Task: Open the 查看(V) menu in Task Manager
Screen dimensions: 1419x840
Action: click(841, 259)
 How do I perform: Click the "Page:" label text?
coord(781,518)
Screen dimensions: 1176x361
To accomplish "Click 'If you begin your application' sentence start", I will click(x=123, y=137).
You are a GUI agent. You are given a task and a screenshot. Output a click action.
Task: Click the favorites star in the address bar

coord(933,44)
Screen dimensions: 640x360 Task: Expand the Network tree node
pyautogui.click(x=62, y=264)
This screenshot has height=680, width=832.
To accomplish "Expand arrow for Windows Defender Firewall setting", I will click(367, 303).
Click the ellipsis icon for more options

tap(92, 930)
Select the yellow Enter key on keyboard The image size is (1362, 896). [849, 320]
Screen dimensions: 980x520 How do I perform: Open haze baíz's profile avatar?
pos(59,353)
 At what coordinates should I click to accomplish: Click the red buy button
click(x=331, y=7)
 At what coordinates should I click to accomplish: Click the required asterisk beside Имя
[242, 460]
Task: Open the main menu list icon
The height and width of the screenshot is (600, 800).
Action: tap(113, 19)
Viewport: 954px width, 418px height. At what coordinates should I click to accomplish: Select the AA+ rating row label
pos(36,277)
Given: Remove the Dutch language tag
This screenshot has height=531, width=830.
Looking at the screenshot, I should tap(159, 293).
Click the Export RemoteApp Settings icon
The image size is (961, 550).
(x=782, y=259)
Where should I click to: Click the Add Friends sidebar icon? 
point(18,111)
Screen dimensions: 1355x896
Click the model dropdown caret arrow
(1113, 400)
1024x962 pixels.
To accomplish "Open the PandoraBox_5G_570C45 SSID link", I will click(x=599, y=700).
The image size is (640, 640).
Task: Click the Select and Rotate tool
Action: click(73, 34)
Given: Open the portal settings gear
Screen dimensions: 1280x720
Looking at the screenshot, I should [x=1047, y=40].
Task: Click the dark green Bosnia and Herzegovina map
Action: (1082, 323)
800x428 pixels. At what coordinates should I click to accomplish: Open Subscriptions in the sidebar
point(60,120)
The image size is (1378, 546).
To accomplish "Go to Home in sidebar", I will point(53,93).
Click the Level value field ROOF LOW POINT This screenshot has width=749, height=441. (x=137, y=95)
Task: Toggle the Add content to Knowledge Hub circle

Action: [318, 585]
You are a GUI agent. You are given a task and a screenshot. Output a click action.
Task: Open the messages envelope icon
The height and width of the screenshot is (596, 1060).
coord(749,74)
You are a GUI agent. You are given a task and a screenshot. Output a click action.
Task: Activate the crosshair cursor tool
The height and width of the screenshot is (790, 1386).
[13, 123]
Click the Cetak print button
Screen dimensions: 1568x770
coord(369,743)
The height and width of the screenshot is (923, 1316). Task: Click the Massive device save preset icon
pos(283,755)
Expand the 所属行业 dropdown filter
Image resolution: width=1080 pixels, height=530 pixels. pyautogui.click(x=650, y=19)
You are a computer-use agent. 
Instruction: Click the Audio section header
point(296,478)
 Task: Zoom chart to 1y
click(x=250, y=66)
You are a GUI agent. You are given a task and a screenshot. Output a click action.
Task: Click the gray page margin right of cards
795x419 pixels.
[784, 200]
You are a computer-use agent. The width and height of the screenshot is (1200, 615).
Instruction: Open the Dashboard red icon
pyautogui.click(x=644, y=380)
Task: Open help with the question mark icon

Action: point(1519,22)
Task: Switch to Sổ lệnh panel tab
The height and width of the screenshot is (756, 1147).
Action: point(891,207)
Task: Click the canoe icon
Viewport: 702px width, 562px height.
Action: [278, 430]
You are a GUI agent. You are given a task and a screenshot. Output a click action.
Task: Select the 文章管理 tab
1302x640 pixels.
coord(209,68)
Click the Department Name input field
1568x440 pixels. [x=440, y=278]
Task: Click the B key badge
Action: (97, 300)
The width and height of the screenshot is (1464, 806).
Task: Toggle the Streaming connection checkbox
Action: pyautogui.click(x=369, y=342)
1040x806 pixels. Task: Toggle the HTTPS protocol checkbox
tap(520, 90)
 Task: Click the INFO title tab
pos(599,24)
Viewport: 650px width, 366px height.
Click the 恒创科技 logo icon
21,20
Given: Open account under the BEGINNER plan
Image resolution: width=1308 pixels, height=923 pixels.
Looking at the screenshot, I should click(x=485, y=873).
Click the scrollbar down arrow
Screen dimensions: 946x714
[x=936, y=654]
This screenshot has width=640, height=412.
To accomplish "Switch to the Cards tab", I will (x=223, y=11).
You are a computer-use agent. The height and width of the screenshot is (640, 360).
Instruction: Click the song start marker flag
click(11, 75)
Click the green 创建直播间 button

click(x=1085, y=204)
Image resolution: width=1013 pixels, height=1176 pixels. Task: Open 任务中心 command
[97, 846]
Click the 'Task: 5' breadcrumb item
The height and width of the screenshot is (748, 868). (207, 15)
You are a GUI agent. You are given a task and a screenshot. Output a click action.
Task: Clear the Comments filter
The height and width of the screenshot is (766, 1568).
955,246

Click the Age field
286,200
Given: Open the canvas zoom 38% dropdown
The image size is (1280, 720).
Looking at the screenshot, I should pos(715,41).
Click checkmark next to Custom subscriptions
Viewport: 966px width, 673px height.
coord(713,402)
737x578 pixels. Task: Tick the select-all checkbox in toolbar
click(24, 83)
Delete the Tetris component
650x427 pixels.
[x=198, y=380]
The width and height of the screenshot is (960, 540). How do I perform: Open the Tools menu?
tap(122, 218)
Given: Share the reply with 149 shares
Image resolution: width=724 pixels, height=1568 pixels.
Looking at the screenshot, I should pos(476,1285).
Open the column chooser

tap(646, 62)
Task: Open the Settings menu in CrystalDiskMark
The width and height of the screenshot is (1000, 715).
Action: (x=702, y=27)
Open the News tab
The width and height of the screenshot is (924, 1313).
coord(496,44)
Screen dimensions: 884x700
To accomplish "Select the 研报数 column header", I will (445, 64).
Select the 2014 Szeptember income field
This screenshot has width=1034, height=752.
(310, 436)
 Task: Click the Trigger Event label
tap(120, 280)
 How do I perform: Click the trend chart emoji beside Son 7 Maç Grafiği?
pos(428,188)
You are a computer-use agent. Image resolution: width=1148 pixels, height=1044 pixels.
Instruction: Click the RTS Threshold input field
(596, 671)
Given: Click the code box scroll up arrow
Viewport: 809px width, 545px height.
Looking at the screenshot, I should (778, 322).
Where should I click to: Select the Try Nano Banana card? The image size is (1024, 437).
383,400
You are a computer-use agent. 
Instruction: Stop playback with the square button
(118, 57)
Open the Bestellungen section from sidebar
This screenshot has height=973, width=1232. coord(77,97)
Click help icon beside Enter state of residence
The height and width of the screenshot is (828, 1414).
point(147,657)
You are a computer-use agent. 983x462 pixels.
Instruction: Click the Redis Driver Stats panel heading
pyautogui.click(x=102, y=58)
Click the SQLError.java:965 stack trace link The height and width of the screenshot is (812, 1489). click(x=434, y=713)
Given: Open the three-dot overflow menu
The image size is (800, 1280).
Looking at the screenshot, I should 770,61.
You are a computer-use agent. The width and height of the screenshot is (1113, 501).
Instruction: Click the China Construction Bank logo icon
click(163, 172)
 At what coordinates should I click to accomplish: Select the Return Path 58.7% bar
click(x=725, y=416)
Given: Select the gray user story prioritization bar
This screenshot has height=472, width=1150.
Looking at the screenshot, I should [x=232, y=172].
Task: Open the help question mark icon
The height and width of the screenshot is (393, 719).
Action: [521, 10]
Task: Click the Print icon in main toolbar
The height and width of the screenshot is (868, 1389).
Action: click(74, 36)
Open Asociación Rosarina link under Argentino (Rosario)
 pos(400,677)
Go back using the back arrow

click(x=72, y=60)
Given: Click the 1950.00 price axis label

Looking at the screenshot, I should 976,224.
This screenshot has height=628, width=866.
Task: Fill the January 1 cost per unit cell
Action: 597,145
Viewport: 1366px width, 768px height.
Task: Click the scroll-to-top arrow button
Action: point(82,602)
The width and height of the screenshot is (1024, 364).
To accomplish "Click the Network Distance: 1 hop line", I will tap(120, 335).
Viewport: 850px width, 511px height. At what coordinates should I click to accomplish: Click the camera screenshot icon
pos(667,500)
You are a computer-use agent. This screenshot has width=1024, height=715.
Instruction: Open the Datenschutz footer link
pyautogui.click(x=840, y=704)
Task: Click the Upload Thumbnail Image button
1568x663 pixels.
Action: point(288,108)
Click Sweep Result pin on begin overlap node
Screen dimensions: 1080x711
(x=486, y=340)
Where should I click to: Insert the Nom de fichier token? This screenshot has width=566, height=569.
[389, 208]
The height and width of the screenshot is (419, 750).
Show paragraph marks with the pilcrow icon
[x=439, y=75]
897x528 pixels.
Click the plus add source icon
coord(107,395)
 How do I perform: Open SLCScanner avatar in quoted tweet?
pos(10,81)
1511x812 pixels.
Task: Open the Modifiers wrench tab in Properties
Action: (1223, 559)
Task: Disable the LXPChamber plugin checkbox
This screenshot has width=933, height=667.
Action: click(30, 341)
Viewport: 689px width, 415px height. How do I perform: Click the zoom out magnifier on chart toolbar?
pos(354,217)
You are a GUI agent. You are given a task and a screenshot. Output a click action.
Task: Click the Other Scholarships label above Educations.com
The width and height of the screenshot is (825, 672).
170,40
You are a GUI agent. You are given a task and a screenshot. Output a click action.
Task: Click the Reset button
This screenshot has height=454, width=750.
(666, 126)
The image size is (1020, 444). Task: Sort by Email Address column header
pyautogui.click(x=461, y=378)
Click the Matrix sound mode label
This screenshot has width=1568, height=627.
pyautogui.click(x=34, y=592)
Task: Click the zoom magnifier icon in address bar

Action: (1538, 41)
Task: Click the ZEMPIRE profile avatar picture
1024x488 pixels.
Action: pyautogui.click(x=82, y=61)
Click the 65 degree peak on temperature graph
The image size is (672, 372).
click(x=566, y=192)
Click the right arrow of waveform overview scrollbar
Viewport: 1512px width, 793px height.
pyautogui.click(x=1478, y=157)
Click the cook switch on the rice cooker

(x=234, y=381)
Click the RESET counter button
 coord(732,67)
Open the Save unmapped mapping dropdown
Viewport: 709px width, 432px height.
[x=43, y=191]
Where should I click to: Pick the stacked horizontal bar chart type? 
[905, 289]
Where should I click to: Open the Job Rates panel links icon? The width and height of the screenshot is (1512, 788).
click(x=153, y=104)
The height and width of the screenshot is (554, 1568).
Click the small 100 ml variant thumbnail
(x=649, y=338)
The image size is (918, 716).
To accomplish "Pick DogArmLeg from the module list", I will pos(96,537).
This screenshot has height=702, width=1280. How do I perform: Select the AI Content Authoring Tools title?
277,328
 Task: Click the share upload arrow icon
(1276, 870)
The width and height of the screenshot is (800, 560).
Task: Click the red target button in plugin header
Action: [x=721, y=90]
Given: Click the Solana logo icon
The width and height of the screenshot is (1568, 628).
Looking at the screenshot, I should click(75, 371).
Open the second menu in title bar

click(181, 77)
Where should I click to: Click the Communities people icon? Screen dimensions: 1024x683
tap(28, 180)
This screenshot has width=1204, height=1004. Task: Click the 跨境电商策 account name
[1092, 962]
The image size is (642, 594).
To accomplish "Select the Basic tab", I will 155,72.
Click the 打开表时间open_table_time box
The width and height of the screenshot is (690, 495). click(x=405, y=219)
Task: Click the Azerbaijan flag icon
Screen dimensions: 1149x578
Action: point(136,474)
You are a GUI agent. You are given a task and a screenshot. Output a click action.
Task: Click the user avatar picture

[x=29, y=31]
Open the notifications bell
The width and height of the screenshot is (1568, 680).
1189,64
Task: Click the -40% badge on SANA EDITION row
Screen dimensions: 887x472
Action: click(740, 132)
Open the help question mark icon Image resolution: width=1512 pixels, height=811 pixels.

Work instruction: Look through the entries above and list every line containing "main".

Solved exercise:
Task: Open the main menu list icon
Task: Click the Print icon in main toolbar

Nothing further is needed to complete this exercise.